→ Input for this task:
■ ■ ■ ■

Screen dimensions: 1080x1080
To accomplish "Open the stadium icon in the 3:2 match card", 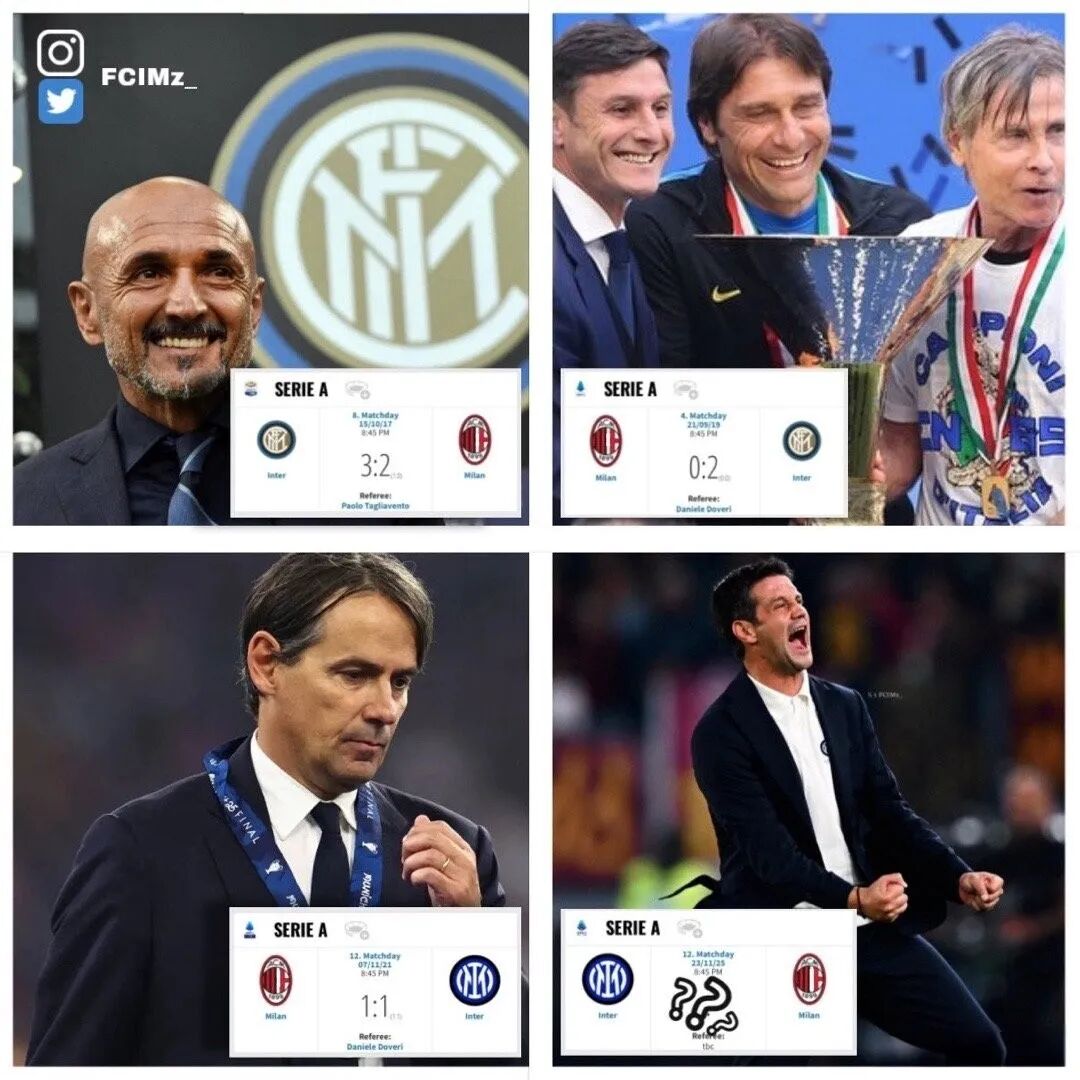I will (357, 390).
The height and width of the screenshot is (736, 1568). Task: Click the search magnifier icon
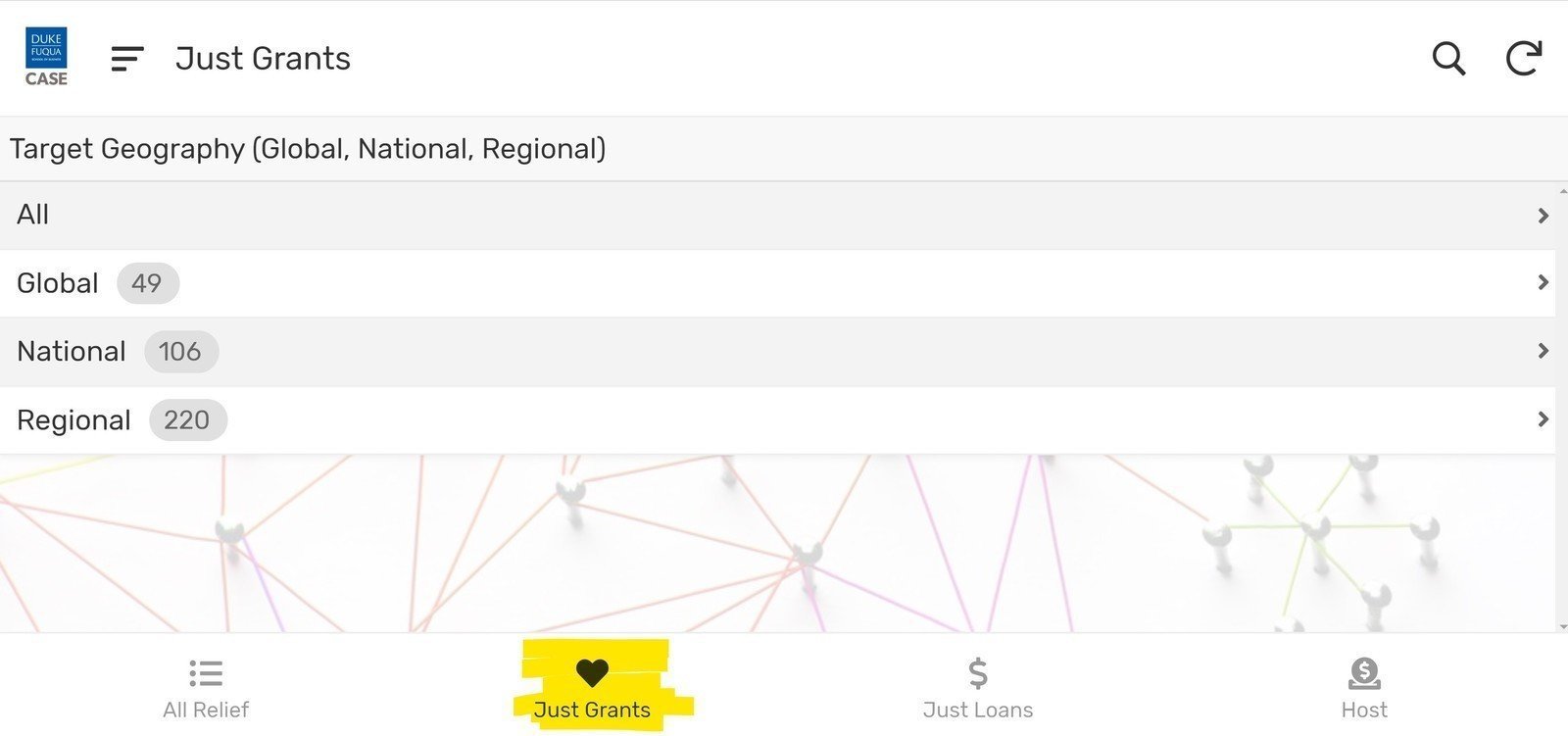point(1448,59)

■ ■ ■ ■

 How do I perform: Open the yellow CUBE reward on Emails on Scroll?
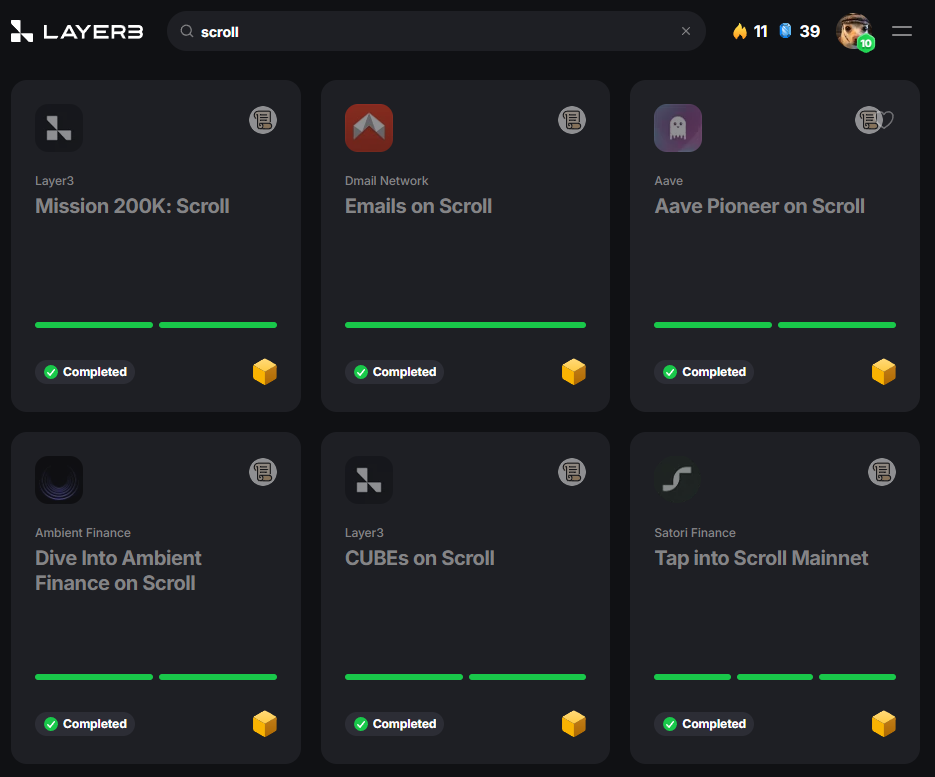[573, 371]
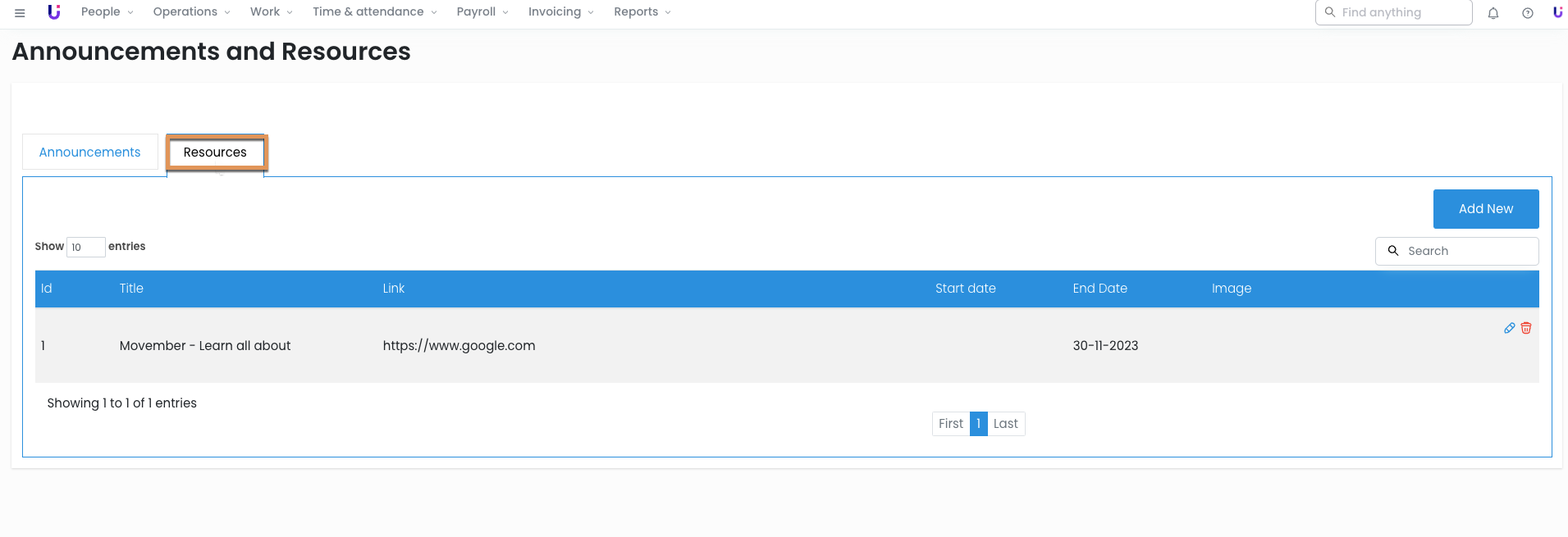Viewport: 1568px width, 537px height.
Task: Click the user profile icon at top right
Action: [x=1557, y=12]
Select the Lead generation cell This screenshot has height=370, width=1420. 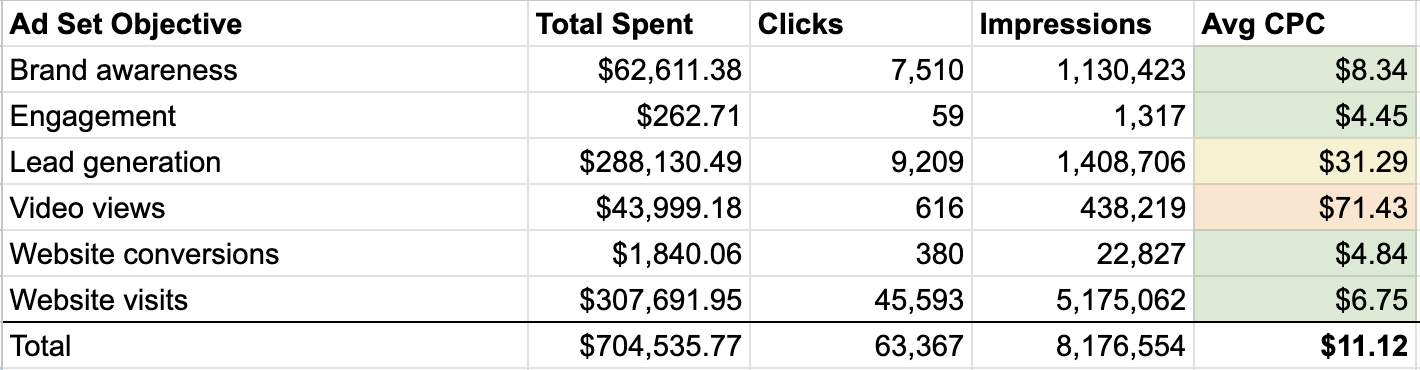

■ ■ ■ ■

→ Task to carry out: Take the material above from the line bearing "How do I perform: Open" through the line bearing "Select the Lead" and write it out exactly, both end lines included. Pictures stay out.

→ Solution to this exercise:
 How do I perform: Open the yellow CUBE reward on Emails on Scroll?
[573, 371]
Viewport: 1568px width, 537px height.
Task: Click the user profile icon at top right
Action: [x=1557, y=12]
Select the Lead generation cell This screenshot has height=370, width=1420. 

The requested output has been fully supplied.